On April 19, 2016, Wolverine entered into a Share Purchase Agreement with our Director, David Chalk, pursuant to which we have agreed to issue in a private placement 400,000,000 shares of our common stock in consideration for one-third of the net proceeds that Mr. Chalk may realize from the sale of Mr. Chalk’s 15% equity interest in Decision-Zone Inc., a privately held cyber-security software company based in Ontario, Canada. The Agreement is subject to our Company increasing its authorized capital to allow for the issuance of the consideration shares. As of the date of this filing, the agreement has not yet closed.
Cash Requirements
There is limited historical financial information about us upon which to base an evaluation of our performance. We are in the development stage and have not generated any revenues from activities. We cannot guarantee we will be successful in our business activities. Our business is subject to risks inherent in the establishment of a new business enterprise, including limited capital resources, and possible cost overruns due to price and cost increases in services.
Over the next twelve months we intend to use any funds that we may have available to fund our Plan of Operation Not accounting for our working capital deficit of $365,981 as of November 30, 2017, we require additional funds of approximately $100,000 at a minimum to proceed with our plan of operation over the next twelve months. As we do not have the funds necessary to cover our projected operating expenses for the next twelve month period, we will be required to raise additional funds through the issuance of equity securities, through loans or through debt financing. There can be no assurance that we will be successful in raising the required capital or that actual cash requirements will not exceed our estimates. We intend to fulfill any additional cash requirement through the sale of our equity securities.

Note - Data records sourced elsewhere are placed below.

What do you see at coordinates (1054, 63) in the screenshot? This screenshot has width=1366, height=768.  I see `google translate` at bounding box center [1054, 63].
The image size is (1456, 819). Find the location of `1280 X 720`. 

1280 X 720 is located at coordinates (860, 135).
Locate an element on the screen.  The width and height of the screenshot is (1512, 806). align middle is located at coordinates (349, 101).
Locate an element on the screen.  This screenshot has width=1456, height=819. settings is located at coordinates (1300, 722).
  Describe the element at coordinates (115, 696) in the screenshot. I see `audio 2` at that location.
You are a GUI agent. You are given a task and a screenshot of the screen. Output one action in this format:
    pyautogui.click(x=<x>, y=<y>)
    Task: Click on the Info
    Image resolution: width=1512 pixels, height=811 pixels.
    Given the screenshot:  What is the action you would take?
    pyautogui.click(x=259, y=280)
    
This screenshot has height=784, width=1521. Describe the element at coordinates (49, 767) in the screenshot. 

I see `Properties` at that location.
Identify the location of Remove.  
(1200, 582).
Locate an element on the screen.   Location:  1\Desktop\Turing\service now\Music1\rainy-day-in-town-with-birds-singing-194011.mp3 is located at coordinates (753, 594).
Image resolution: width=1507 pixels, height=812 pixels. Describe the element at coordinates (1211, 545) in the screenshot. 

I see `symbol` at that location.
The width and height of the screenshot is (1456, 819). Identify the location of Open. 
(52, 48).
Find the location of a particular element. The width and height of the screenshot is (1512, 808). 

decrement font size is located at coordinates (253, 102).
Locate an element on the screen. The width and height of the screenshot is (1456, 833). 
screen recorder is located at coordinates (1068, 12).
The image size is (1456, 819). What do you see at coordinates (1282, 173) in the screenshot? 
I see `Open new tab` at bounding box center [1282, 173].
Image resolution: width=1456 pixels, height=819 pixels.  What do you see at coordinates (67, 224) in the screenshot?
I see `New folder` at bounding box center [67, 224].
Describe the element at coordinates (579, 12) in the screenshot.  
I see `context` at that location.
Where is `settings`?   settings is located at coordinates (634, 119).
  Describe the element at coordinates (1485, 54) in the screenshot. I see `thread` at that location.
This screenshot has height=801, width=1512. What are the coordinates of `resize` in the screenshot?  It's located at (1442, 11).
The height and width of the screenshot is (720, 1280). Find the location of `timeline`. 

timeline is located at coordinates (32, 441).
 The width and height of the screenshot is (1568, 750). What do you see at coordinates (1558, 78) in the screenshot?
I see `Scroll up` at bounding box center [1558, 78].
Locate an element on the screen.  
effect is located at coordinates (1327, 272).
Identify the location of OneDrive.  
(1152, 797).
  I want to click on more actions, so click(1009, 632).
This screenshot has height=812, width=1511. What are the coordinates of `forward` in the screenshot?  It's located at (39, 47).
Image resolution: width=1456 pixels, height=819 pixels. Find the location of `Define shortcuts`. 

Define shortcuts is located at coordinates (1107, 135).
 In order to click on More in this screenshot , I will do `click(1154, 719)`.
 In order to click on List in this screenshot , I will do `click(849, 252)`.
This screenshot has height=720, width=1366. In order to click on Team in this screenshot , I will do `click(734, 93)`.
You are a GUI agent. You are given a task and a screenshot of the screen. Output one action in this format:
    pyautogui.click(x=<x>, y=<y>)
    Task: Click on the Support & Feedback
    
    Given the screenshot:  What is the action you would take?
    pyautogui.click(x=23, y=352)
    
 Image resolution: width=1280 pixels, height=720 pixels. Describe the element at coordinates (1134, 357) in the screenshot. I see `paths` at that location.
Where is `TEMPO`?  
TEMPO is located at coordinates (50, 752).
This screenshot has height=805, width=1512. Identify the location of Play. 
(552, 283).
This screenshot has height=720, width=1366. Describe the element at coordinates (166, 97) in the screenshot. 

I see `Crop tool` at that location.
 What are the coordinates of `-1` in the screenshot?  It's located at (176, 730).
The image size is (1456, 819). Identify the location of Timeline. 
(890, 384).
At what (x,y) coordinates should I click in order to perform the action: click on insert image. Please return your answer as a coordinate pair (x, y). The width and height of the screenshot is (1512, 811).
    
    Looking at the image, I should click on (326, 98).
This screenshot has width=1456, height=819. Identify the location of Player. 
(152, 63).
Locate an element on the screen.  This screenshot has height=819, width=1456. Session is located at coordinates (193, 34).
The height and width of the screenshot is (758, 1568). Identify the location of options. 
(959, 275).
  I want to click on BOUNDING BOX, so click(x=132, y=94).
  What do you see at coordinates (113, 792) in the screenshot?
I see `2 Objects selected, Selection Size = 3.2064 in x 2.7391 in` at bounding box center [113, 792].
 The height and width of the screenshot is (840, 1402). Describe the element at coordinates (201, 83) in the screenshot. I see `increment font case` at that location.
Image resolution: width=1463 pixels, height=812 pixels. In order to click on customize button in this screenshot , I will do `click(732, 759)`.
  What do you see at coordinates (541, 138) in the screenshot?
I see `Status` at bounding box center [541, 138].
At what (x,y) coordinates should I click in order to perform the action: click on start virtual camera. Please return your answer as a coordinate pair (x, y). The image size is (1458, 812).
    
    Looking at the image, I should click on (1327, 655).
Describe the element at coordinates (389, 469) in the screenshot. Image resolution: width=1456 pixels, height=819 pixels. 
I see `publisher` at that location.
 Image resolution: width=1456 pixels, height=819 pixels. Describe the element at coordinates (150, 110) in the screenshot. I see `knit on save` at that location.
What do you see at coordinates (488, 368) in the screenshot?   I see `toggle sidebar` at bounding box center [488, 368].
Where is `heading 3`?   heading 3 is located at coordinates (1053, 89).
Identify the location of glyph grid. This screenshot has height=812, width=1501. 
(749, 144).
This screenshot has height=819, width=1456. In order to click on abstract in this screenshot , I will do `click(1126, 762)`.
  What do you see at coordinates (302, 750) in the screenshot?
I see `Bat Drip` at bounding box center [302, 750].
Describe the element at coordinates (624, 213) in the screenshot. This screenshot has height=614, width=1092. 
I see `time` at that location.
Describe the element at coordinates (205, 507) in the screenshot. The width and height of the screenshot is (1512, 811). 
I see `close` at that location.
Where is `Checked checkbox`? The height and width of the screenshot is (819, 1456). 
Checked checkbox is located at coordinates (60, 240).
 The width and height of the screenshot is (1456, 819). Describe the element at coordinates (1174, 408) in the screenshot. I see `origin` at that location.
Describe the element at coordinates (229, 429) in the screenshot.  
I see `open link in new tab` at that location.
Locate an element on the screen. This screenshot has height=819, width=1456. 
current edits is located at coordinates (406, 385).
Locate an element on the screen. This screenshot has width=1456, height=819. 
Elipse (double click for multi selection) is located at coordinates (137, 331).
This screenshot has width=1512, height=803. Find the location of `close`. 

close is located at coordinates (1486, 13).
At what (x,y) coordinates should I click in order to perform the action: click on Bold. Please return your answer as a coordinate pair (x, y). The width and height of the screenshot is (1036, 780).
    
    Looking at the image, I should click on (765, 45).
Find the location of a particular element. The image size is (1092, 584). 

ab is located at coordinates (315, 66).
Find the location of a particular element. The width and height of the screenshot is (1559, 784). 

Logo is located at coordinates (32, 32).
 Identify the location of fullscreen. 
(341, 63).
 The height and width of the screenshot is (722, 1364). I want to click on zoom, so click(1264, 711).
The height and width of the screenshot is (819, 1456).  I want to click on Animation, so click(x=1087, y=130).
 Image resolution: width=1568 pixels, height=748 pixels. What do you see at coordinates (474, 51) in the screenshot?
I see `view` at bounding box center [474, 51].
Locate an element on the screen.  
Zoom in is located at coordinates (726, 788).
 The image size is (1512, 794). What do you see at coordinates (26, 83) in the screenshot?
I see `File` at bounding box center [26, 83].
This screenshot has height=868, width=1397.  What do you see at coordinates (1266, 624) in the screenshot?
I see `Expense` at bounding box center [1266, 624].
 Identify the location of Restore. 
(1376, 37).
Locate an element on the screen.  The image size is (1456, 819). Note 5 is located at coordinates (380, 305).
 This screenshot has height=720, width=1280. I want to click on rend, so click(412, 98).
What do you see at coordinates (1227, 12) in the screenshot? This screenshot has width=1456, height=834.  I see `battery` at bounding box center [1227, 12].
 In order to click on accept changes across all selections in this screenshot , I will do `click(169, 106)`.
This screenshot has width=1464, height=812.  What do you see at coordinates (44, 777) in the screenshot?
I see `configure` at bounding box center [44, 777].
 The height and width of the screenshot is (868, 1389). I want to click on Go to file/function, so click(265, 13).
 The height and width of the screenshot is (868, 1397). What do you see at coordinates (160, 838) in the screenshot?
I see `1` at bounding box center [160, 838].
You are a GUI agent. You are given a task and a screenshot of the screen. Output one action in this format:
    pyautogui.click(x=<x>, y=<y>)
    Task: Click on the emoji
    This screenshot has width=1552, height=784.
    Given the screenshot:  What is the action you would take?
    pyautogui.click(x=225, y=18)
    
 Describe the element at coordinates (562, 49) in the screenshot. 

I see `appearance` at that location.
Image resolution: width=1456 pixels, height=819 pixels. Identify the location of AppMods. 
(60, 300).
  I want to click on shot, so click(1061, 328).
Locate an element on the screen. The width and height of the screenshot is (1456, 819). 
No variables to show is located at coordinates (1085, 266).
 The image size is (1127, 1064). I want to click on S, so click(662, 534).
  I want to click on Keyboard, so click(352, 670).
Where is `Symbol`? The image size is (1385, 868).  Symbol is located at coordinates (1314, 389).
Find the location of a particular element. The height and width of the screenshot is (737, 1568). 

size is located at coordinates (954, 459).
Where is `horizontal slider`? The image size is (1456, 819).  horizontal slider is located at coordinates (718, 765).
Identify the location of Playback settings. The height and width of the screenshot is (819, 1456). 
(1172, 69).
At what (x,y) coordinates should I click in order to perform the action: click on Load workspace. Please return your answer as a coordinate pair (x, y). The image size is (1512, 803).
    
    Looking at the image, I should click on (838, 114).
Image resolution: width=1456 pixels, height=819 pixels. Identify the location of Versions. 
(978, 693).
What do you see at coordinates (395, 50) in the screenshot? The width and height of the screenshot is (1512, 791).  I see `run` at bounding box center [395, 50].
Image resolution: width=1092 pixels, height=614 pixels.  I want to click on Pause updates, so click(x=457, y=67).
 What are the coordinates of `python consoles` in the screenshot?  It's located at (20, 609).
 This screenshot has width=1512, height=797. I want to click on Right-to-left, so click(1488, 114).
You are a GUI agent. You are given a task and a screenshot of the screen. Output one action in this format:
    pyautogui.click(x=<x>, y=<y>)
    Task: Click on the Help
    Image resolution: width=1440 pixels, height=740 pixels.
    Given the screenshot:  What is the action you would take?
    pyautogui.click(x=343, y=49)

Our auditors have issued a going concern opinion for our year ended May 31, 2017. This means that there is substantial doubt that we can continue as an on-going business for the next twelve months unless we obtain additional capital to pay our bills. This is because we have not generated any revenues and no revenues are anticipated. As at November 30, 2017 we had cash in the amount of $Nil and a working capital deficiency in the amount of $365,981 As of November 30, 2017, we do not have sufficient working capital to enable us to carry out our stated plan of operation for the next twelve months.
Plan of Operation
The Plan of Operation for the next 12 months is to raise $100,000 for the Phase 1 exploration program on the Cache River Property.
The work completed to date on the Cache River Property has identified an area that could host significant copper and gold mineralization in a previously unexplored area. A program of prospecting, followed by trenching (if warranted) is recommended to field check all remaining IP anomalies prior to undertaking additional diamond drill holes. A budget estimate of $100,000 should suffice to complete the recommended prospecting and assaying of samples as well as a limited trenching program if required. This budget would also cover costs associated with the required site visit. Further diamond drilling will be dependent on results of the recommended work program.